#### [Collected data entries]
....

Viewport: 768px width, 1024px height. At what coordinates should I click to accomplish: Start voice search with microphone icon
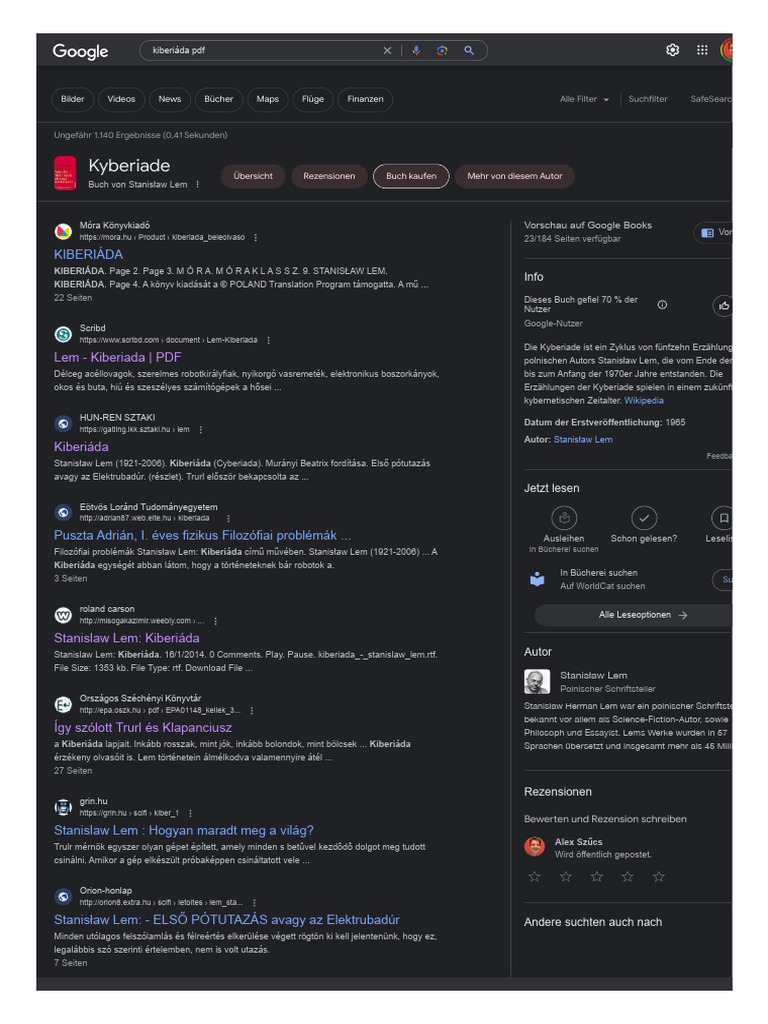click(416, 50)
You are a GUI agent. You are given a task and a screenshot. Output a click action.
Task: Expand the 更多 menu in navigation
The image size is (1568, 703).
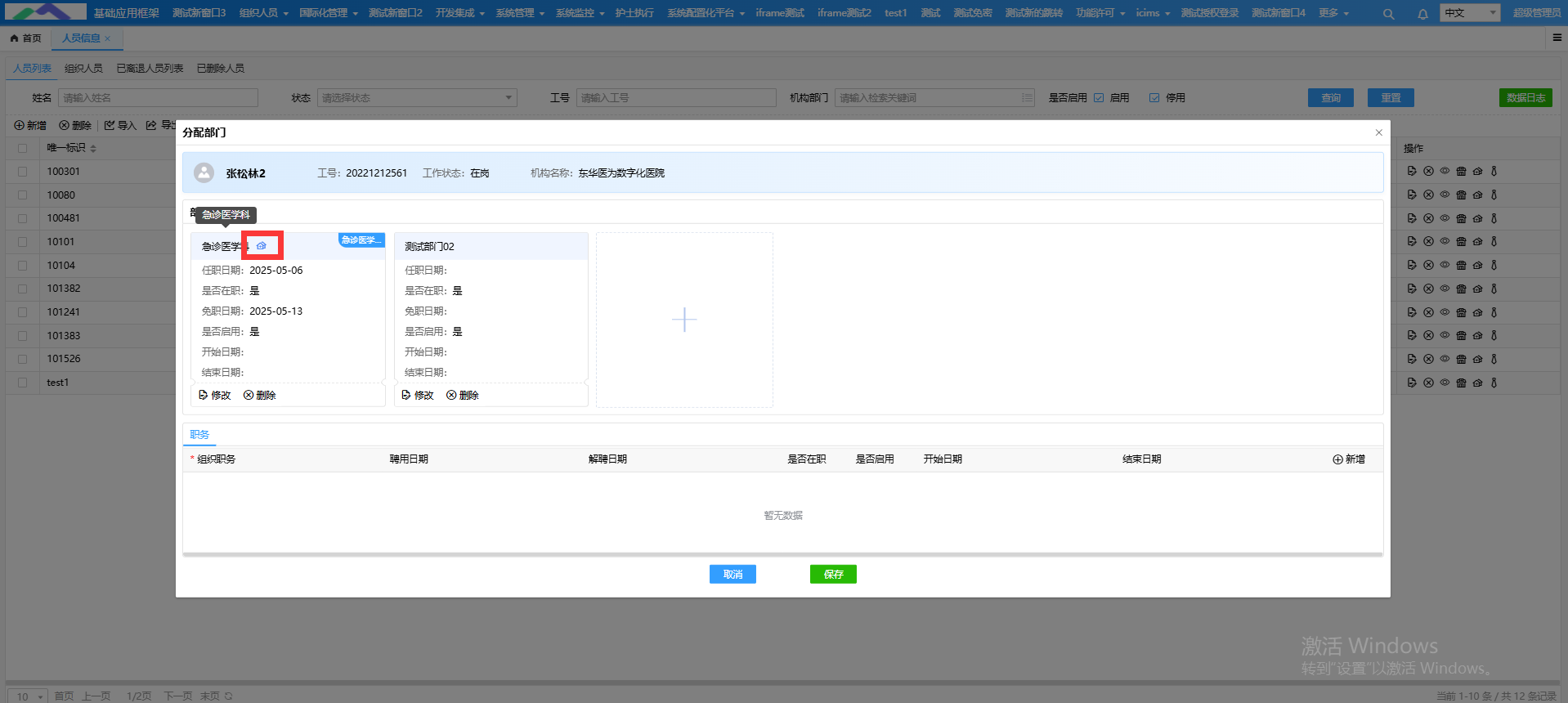click(1333, 13)
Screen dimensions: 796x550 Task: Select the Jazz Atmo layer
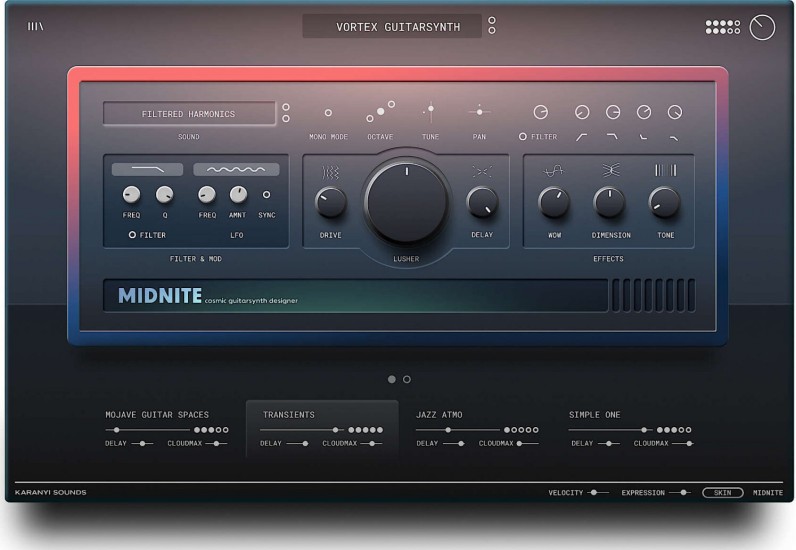[439, 414]
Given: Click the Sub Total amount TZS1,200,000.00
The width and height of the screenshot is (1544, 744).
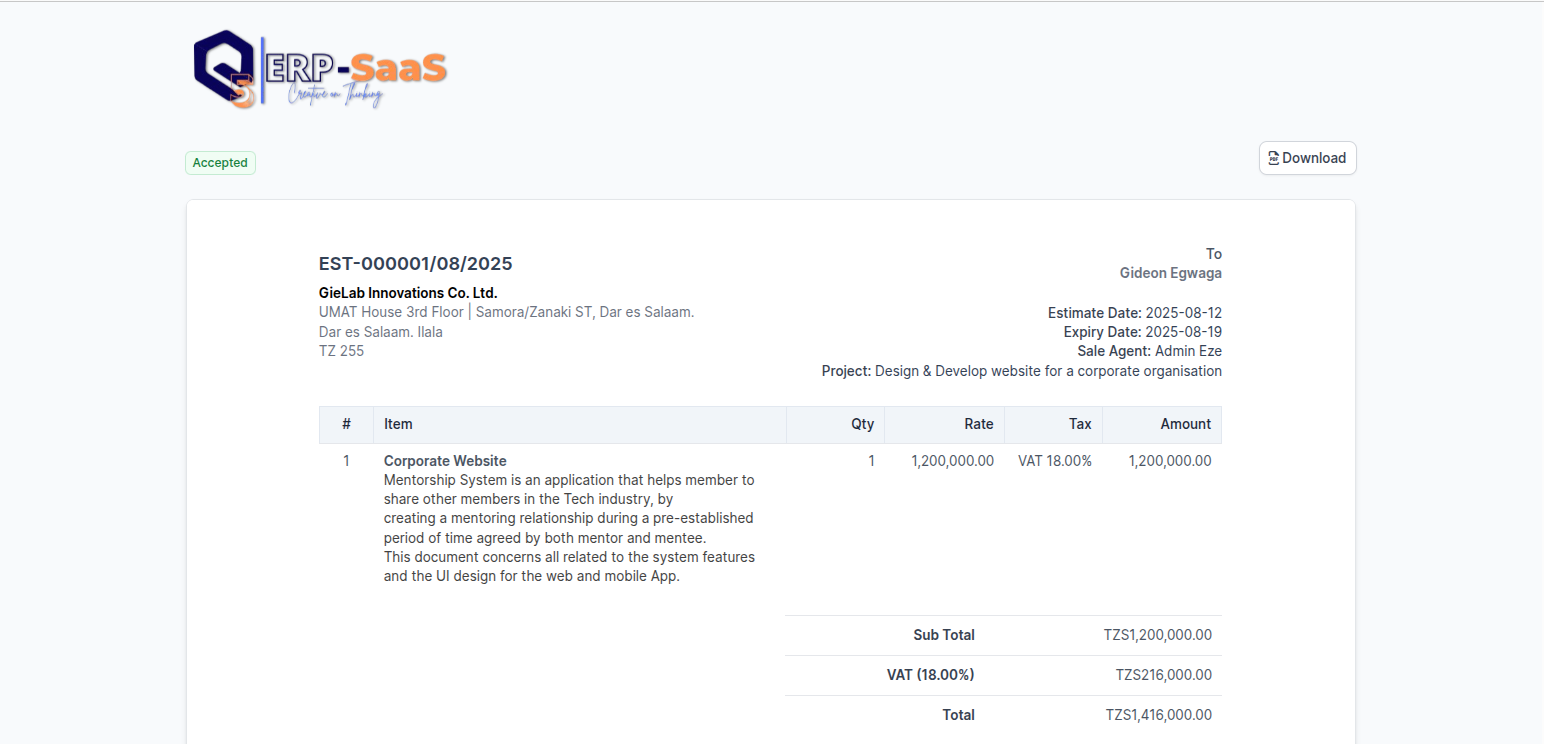Looking at the screenshot, I should (x=1157, y=635).
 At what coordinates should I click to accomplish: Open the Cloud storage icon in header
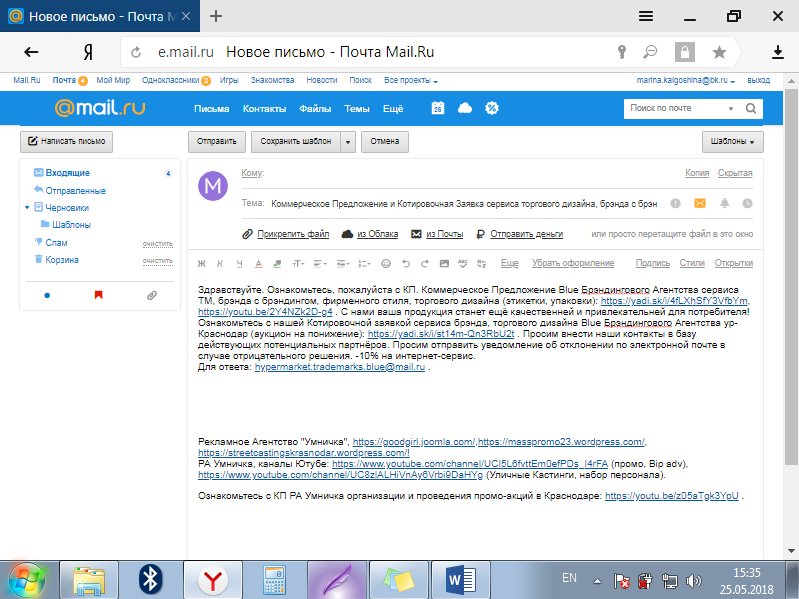464,108
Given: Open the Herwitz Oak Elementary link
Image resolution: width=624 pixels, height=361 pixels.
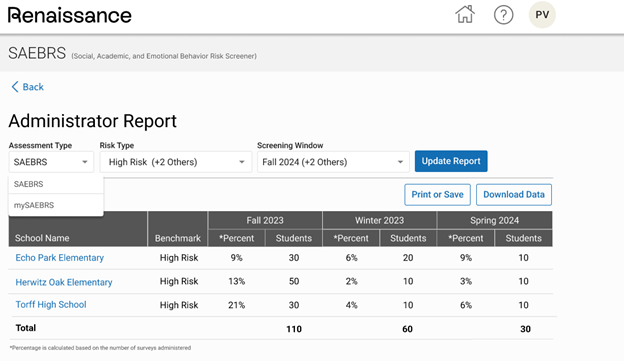Looking at the screenshot, I should 64,282.
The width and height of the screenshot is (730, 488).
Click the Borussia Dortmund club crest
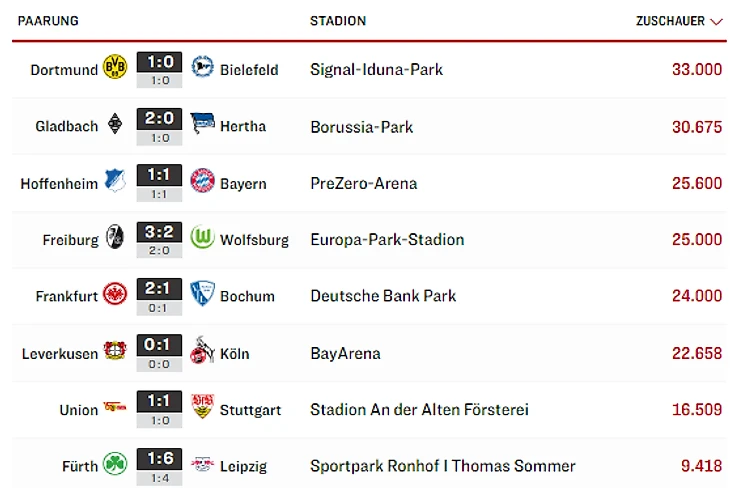click(116, 68)
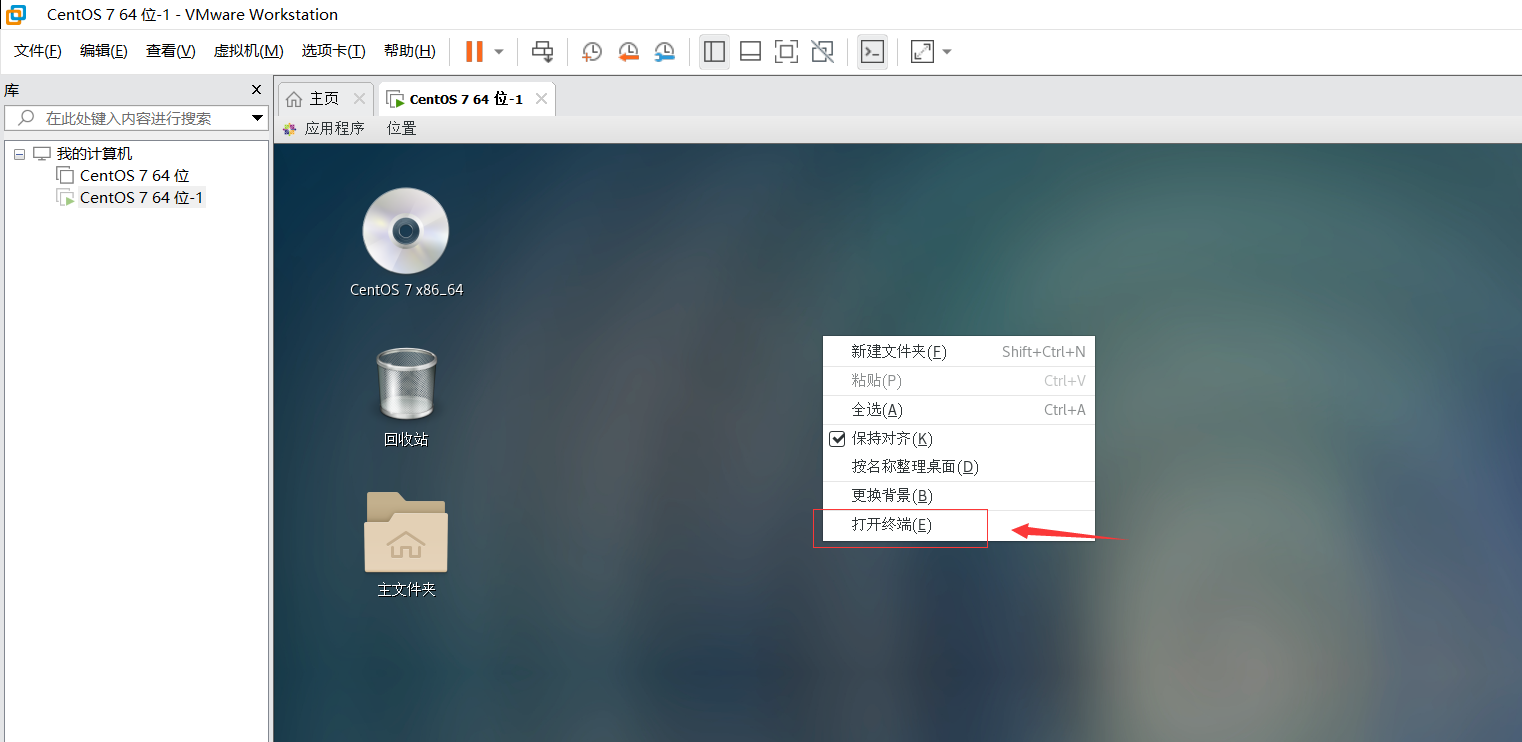Open the console view icon

pyautogui.click(x=872, y=51)
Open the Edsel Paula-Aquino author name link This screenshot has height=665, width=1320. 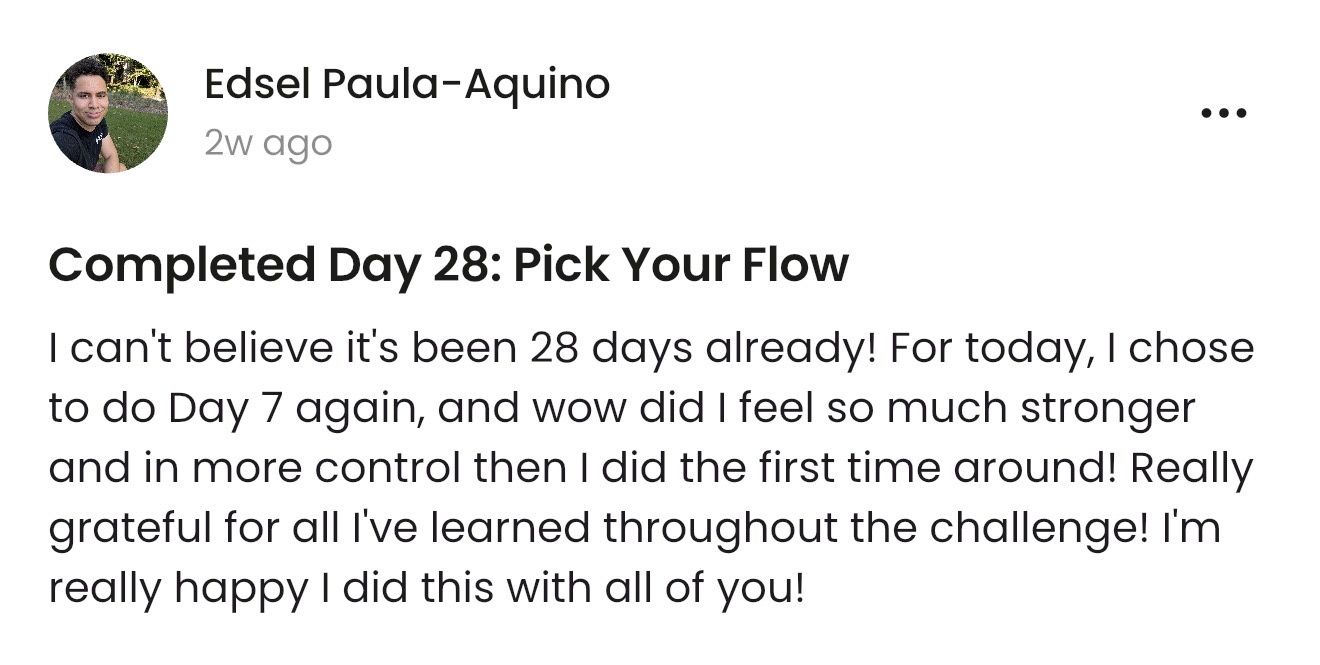(406, 86)
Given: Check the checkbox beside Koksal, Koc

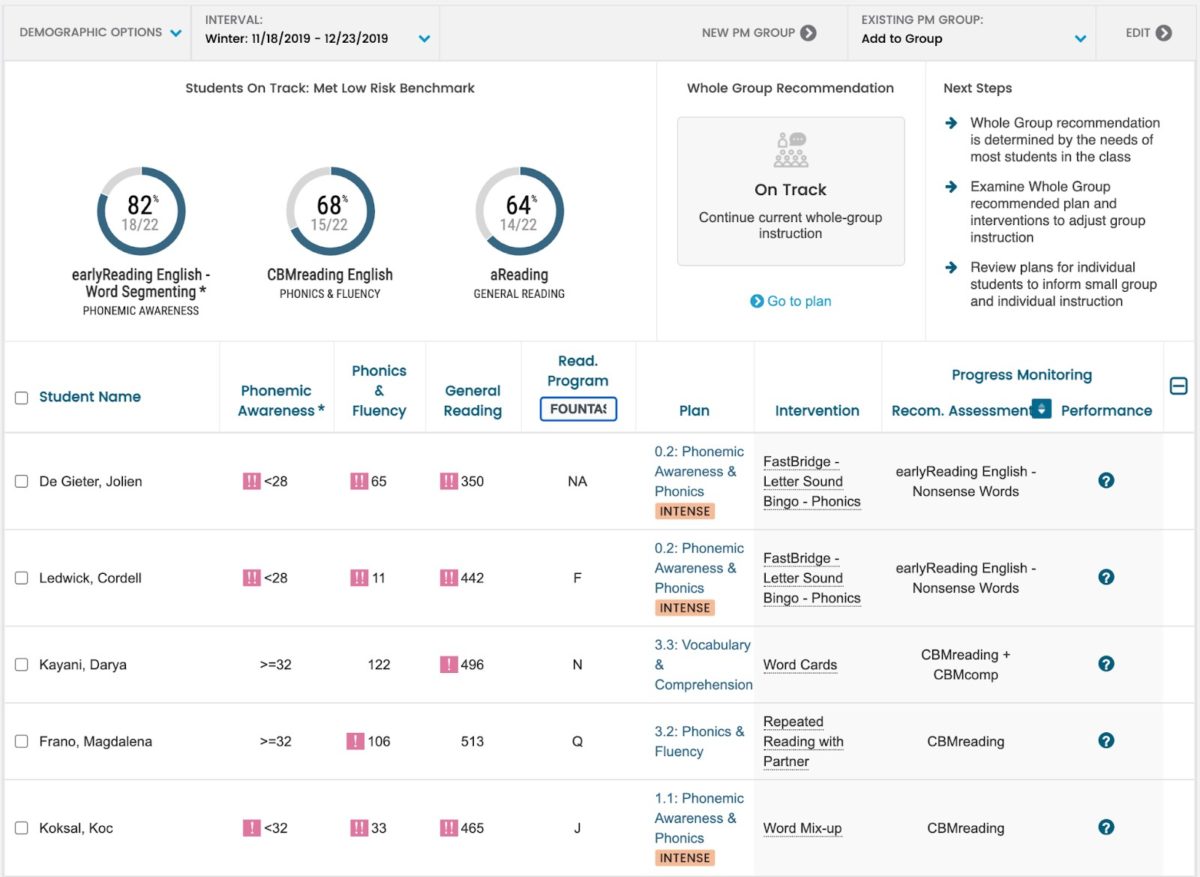Looking at the screenshot, I should click(21, 827).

....

#### [What you should do]
Reproduce exactly the lines above starting at the line containing "Task: Expand the 更多 menu in navigation" and ending at the line containing "Given: Open the Herwitz Oak Elementary link", including both, but not the pictures.

#### [Solution for this task]
Task: Expand the 更多 menu in navigation
The image size is (1568, 703).
click(1333, 13)
Screen dimensions: 796x550 Task: Select the Jazz Atmo layer
[439, 414]
Given: Click the Sub Total amount TZS1,200,000.00
The width and height of the screenshot is (1544, 744).
Looking at the screenshot, I should (x=1157, y=635).
 At what coordinates should I click to accomplish: Open the Cloud storage icon in header
464,108
Given: Open the Herwitz Oak Elementary link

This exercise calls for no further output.